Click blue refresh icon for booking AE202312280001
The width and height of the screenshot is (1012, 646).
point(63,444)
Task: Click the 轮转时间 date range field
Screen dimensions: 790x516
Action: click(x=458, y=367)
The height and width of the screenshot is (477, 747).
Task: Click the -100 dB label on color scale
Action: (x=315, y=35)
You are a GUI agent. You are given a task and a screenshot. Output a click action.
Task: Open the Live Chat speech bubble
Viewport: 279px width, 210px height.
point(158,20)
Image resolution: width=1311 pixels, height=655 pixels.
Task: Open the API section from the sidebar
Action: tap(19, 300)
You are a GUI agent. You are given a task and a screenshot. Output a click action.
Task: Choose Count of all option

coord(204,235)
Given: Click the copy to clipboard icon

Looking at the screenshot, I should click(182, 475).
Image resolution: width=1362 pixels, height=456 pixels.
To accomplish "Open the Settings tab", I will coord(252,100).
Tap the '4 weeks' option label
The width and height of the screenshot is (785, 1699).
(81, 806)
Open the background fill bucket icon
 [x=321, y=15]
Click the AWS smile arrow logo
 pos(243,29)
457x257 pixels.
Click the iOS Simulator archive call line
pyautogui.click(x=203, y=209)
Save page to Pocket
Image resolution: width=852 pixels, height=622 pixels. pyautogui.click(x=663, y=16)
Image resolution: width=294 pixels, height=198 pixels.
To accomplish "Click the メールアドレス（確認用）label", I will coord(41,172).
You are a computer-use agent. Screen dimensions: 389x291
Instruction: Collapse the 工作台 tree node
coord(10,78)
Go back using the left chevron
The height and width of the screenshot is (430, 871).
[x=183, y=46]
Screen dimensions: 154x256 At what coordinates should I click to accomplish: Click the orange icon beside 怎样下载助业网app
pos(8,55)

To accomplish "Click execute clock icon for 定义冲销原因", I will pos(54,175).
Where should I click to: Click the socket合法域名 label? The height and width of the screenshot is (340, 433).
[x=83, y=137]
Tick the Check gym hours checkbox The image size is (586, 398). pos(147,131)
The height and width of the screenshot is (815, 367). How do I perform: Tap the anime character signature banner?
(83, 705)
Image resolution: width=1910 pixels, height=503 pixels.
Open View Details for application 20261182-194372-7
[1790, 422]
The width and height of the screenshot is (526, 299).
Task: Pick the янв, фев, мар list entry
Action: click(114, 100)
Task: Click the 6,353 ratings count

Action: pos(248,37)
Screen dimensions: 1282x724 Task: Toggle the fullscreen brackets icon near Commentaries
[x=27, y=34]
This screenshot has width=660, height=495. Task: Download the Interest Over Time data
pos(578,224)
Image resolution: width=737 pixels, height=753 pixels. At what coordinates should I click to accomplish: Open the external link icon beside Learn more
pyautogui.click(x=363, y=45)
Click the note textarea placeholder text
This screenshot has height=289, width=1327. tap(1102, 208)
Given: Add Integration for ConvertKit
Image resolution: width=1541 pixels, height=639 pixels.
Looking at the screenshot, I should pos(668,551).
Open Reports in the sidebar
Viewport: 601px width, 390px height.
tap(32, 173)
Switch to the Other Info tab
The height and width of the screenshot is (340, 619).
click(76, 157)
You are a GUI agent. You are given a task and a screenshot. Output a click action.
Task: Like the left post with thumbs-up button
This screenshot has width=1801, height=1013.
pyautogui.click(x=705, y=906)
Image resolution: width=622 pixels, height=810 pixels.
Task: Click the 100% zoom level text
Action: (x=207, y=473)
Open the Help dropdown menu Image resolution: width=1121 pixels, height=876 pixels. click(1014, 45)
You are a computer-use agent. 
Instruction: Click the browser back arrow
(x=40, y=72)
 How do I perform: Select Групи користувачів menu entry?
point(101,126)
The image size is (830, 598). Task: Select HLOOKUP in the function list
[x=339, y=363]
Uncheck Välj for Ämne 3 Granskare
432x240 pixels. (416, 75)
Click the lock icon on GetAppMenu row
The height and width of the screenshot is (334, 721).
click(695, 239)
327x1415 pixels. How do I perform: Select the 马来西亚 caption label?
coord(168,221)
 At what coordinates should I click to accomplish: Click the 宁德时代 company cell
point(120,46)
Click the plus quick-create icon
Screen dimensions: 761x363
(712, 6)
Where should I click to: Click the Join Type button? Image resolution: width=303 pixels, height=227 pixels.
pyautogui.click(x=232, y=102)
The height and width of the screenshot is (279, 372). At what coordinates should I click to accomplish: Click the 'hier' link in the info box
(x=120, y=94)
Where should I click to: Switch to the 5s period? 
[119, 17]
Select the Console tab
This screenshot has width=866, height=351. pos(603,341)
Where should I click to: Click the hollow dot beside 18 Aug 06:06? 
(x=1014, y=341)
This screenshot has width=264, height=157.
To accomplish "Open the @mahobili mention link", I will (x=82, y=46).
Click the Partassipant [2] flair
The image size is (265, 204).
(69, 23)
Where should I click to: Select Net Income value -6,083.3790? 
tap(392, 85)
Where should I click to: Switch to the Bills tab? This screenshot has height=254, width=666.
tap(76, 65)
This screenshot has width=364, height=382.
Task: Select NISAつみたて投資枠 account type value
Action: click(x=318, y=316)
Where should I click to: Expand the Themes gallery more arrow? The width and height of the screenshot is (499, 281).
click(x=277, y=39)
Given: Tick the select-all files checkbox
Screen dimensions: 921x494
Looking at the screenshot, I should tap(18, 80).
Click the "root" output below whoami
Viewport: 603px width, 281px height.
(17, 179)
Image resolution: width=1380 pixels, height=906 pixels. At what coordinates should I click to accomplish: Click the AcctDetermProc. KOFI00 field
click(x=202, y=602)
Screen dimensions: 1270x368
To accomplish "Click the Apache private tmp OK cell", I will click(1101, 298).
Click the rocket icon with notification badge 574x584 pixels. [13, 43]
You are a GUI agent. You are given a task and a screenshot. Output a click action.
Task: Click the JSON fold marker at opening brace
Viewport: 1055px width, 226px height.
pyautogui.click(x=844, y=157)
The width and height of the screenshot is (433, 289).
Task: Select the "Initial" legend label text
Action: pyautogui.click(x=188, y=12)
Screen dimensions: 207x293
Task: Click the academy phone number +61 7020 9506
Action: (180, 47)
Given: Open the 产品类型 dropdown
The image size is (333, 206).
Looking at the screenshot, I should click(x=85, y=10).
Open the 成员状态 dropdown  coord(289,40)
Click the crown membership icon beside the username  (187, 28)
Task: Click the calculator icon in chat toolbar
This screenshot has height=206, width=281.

┄┄┄┄┄┄┄┄┄┄

**EXERCISE BRIEF:** The answer is all of the material, given again exactly.

**EXERCISE OUTPUT:**
Click blue refresh icon for booking AE202312280001
The width and height of the screenshot is (1012, 646).
point(63,444)
Task: Click the 轮转时间 date range field
Screen dimensions: 790x516
Action: click(x=458, y=367)
The height and width of the screenshot is (477, 747).
Task: Click the -100 dB label on color scale
Action: (x=315, y=35)
You are a GUI agent. You are given a task and a screenshot. Output a click action.
Task: Open the Live Chat speech bubble
Viewport: 279px width, 210px height.
point(158,20)
Image resolution: width=1311 pixels, height=655 pixels.
Task: Open the API section from the sidebar
Action: tap(19, 300)
You are a GUI agent. You are given a task and a screenshot. Output a click action.
Task: Choose Count of all option

coord(204,235)
Given: Click the copy to clipboard icon

Looking at the screenshot, I should click(182, 475).
Image resolution: width=1362 pixels, height=456 pixels.
To accomplish "Open the Settings tab", I will coord(252,100).
Tap the '4 weeks' option label
The width and height of the screenshot is (785, 1699).
(81, 806)
Open the background fill bucket icon
 [x=321, y=15]
Click the AWS smile arrow logo
 pos(243,29)
457x257 pixels.
Click the iOS Simulator archive call line
pyautogui.click(x=203, y=209)
Save page to Pocket
Image resolution: width=852 pixels, height=622 pixels. pyautogui.click(x=663, y=16)
Image resolution: width=294 pixels, height=198 pixels.
To accomplish "Click the メールアドレス（確認用）label", I will coord(41,172).
You are a computer-use agent. Screen dimensions: 389x291
Instruction: Collapse the 工作台 tree node
coord(10,78)
Go back using the left chevron
The height and width of the screenshot is (430, 871).
[x=183, y=46]
Screen dimensions: 154x256 At what coordinates should I click to accomplish: Click the orange icon beside 怎样下载助业网app
pos(8,55)

To accomplish "Click execute clock icon for 定义冲销原因", I will pos(54,175).
Where should I click to: Click the socket合法域名 label? The height and width of the screenshot is (340, 433).
[x=83, y=137]
Tick the Check gym hours checkbox The image size is (586, 398). pos(147,131)
The height and width of the screenshot is (815, 367). How do I perform: Tap the anime character signature banner?
(83, 705)
Image resolution: width=1910 pixels, height=503 pixels.
Open View Details for application 20261182-194372-7
[1790, 422]
The width and height of the screenshot is (526, 299).
Task: Pick the янв, фев, мар list entry
Action: click(114, 100)
Task: Click the 6,353 ratings count

Action: pos(248,37)
Screen dimensions: 1282x724 Task: Toggle the fullscreen brackets icon near Commentaries
[x=27, y=34]
This screenshot has width=660, height=495. Task: Download the Interest Over Time data
pos(578,224)
Image resolution: width=737 pixels, height=753 pixels. At what coordinates should I click to accomplish: Open the external link icon beside Learn more
pyautogui.click(x=363, y=45)
Click the note textarea placeholder text
This screenshot has height=289, width=1327. tap(1102, 208)
Given: Add Integration for ConvertKit
Image resolution: width=1541 pixels, height=639 pixels.
Looking at the screenshot, I should pos(668,551).
Open Reports in the sidebar
Viewport: 601px width, 390px height.
tap(32, 173)
Switch to the Other Info tab
The height and width of the screenshot is (340, 619).
click(76, 157)
You are a GUI agent. You are given a task and a screenshot. Output a click action.
Task: Like the left post with thumbs-up button
This screenshot has width=1801, height=1013.
pyautogui.click(x=705, y=906)
Image resolution: width=622 pixels, height=810 pixels.
Task: Click the 100% zoom level text
Action: (x=207, y=473)
Open the Help dropdown menu Image resolution: width=1121 pixels, height=876 pixels. click(1014, 45)
You are a computer-use agent. 
Instruction: Click the browser back arrow
(x=40, y=72)
 How do I perform: Select Групи користувачів menu entry?
point(101,126)
The image size is (830, 598). Task: Select HLOOKUP in the function list
[x=339, y=363]
Uncheck Välj for Ämne 3 Granskare
432x240 pixels. (416, 75)
Click the lock icon on GetAppMenu row
The height and width of the screenshot is (334, 721).
click(695, 239)
327x1415 pixels. How do I perform: Select the 马来西亚 caption label?
coord(168,221)
 At what coordinates should I click to accomplish: Click the 宁德时代 company cell
point(120,46)
Click the plus quick-create icon
Screen dimensions: 761x363
(712, 6)
Where should I click to: Click the Join Type button? Image resolution: width=303 pixels, height=227 pixels.
pyautogui.click(x=232, y=102)
The height and width of the screenshot is (279, 372). At what coordinates should I click to accomplish: Click the 'hier' link in the info box
(x=120, y=94)
Where should I click to: Switch to the 5s period? 
[119, 17]
Select the Console tab
This screenshot has width=866, height=351. pos(603,341)
Where should I click to: Click the hollow dot beside 18 Aug 06:06? 
(x=1014, y=341)
This screenshot has width=264, height=157.
To accomplish "Open the @mahobili mention link", I will (x=82, y=46).
Click the Partassipant [2] flair
The image size is (265, 204).
(69, 23)
Where should I click to: Select Net Income value -6,083.3790? 
tap(392, 85)
Where should I click to: Switch to the Bills tab? This screenshot has height=254, width=666.
tap(76, 65)
This screenshot has width=364, height=382.
Task: Select NISAつみたて投資枠 account type value
Action: click(x=318, y=316)
Where should I click to: Expand the Themes gallery more arrow? The width and height of the screenshot is (499, 281).
click(x=277, y=39)
Given: Tick the select-all files checkbox
Screen dimensions: 921x494
Looking at the screenshot, I should tap(18, 80).
Click the "root" output below whoami
Viewport: 603px width, 281px height.
(17, 179)
Image resolution: width=1380 pixels, height=906 pixels. At what coordinates should I click to accomplish: Click the AcctDetermProc. KOFI00 field
click(x=202, y=602)
Screen dimensions: 1270x368
To accomplish "Click the Apache private tmp OK cell", I will click(1101, 298).
Click the rocket icon with notification badge 574x584 pixels. [13, 43]
You are a GUI agent. You are given a task and a screenshot. Output a click action.
Task: Click the JSON fold marker at opening brace
Viewport: 1055px width, 226px height.
pyautogui.click(x=844, y=157)
The width and height of the screenshot is (433, 289).
Task: Select the "Initial" legend label text
Action: pyautogui.click(x=188, y=12)
Screen dimensions: 207x293
Task: Click the academy phone number +61 7020 9506
Action: (180, 47)
Given: Open the 产品类型 dropdown
The image size is (333, 206).
Looking at the screenshot, I should click(x=85, y=10).
Open the 成员状态 dropdown  coord(289,40)
Click the crown membership icon beside the username  (187, 28)
Task: Click the calculator icon in chat toolbar
This screenshot has height=206, width=281.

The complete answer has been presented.